Russia’s two largest unsanctioned metal producers have reportedly begun using Tether’s USDT stablecoin for cross-border transactions with Chinese clients and suppliers. Russian commodities giants have turned to stablecoins to settle cross-border transactions with China as the U.S. Treasury Department has indicated it would impose secondary sanctions on lenders facilitating sanctions evasion.
According to top executives at two Russian metal companies, these producers have opted for the USDT stablecoin, sometimes settling their trades through Hong Kong. While the volume of these trades remains unclear, sources close to the companies claim that current alternatives to stablecoins are slower or riskier, potentially leading to frozen overseas bank accounts. As of now, Tether has made no public statements regarding this matter.
Cryptocurrencies are unlikely to allow Russia to evade international sanctions effectively. Chainalysis co-founder Jonathan Levin highlighted the transparency of major blockchain networks, which makes it challenging for sanctioned entities to systematically launder large amounts of cryptocurrency.
“By mapping a single cryptocurrency wallet address to an illicit actor, whether that be a ransomware attacker or sanctions evader, law enforcement can unlock immediate insight into the entire network of services that facilitate the actor.”

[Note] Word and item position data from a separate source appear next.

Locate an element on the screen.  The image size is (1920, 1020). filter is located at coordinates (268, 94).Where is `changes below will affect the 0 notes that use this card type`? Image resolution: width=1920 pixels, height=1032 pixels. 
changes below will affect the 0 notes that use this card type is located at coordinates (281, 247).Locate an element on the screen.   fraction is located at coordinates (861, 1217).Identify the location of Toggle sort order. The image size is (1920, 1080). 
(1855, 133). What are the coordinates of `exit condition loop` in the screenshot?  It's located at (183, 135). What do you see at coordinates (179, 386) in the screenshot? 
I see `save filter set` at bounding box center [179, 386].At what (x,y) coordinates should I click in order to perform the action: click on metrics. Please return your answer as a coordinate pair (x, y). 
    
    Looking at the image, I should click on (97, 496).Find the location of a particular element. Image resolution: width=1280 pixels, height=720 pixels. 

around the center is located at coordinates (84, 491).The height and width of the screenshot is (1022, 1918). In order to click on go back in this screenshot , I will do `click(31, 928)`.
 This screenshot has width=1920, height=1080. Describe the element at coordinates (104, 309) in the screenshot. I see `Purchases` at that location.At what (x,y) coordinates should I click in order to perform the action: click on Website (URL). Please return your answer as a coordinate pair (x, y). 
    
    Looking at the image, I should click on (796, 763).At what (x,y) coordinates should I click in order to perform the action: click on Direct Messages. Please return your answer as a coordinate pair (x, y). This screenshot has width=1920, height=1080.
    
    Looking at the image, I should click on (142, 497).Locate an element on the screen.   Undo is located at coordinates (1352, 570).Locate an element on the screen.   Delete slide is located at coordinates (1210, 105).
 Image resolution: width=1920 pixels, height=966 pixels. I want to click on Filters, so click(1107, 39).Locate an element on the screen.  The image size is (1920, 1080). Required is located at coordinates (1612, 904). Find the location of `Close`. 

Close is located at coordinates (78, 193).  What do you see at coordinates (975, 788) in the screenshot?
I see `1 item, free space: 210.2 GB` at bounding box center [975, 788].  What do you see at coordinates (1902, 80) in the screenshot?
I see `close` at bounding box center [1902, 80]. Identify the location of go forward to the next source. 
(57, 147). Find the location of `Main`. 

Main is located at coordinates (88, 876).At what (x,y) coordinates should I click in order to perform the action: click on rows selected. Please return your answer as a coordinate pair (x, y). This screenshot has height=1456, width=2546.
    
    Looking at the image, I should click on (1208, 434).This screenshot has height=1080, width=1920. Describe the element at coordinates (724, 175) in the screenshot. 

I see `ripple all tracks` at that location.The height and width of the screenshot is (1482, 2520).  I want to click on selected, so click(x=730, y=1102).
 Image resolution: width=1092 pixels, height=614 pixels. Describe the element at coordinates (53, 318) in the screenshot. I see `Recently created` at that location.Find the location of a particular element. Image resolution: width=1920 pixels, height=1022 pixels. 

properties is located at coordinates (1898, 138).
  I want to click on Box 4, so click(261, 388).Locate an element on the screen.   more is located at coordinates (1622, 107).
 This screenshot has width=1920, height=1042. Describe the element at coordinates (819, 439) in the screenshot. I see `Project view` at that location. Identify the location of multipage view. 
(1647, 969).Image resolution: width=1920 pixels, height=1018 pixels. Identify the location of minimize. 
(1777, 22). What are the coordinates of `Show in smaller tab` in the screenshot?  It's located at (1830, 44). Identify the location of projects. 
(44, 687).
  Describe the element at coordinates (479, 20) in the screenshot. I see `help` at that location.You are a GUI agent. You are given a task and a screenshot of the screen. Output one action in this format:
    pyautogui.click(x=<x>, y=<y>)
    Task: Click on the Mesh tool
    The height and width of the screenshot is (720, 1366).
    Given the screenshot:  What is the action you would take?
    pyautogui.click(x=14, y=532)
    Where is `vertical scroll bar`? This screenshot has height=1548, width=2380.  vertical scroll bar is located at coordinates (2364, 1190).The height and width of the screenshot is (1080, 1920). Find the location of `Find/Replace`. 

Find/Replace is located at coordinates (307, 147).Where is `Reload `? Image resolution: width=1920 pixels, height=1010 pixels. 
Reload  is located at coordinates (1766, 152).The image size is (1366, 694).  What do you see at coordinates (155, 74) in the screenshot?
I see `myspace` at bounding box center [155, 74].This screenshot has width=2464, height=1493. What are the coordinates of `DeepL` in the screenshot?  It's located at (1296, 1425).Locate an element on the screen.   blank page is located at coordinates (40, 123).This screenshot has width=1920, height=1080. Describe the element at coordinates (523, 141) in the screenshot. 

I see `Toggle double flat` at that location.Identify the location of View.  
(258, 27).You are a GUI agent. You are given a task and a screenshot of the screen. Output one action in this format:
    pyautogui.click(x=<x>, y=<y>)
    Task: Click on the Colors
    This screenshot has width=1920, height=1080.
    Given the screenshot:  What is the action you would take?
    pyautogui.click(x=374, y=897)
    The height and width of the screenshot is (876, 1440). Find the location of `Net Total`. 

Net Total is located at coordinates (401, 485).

Nevertheless, sanctioned regions continue to explore ways to circumvent Western restrictions. In mid-April, Venezuela’s state-run oil company PDVSA increased its use of USDT in crude and fuel exports amid tightening U.S. sanctions. Venezuelan oil minister Pedro Tellechea noted that the country uses “different currencies, according to what is stated in contracts,” with some contracts preferring cryptocurrency as a payment method. Following Tellechea’s statement, Tether reiterated its commitment to adhere to the OFAC SDN list and announced plans to ensure sanctioned addresses are promptly frozen.